Applying the concept of canon to lusophone African literatures: The case of Angola and "Yaka"
DOI:
https://doi.org/10.13135/2384-8987/1380Keywords:
Canon, Angola, Pepetela, African Literatures, KandjimboAbstract
The essay will consider some of the main problems related to the application of the Literary Canon to African Literatures in Portuguese Language and will focus on the particular case of the debate on the novel Yaka, written by Pepetela.
Cosmological and political differences from Europe, social identity and ethnical variety are the main fields which need to be explored, aiming to go through the cultural contrasts that stand on the core of Africa and to allow the European reader to have the tools to understand the message of the written text properly.
A short presentation of the Angolan Literature, with its linguistic plurality, will show how it has been used as a mirror of society and as a vehicle of the freedom utopias which held to the composition of a new nation after Independence: from Cordeiro da Matta to Raul David, from Luandino Vieira to Pepetela.
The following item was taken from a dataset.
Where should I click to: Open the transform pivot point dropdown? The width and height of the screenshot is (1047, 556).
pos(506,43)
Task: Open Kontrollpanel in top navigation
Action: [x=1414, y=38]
The considerations on the case of Yaka – and on the observation of the Angolan Literary Critic Luís Kandjimbo on the novel and its supposed “coloniality” -, will be useful tools to disclose the possible distortions of the message of literary works.
Kandjimbo appeals to the ontological specificity of the Angolan literary production and to its extended oral component to propose an alternative Canon to the European one, that on his own opinion uses the platonic heritage to create a totalitarian education on the basis on social reproduction. He opposes the model of a “cultural reproduction”, legitimated by the endogenous character of Angolan literature. Following this model, the Canon shall include all the writers (black, white and mixed ones) representing intrinsic factors and features historically related to the Angolan population and community.
This argument, satisfactory on its essence, is then forcedly applied to the novel object of our interest: charged with the supposed demystification of Mutu-ya-Kevela, historical personality well-known for the struggle against colonialism, Yaka is presented as alien to real Angola. An attentive analysis of the singular narrative focus of the text will soon demonstrate the strong satirical purpose of the writer in representing the deep dissatisfaction of the white component of the country, no more recognized as Portuguese by the central authority, but still dealing with the complications related to define themselves as Angolan. We are lead to think that the condemnation of Kandjimbo (a brilliant critic who demonstrates in different occasions to know how to deal with complex logical and philosophical matters) is related to ideological or political issues.
Several relevant questions arise from this very example. As the diffusion of art isn’t, nowadays, neither limited to a single country nor to a specific continent, are the readers able to grasp the deepest meaning of every single novel? Can we detect the eventual deformations on the perception of each identity concept?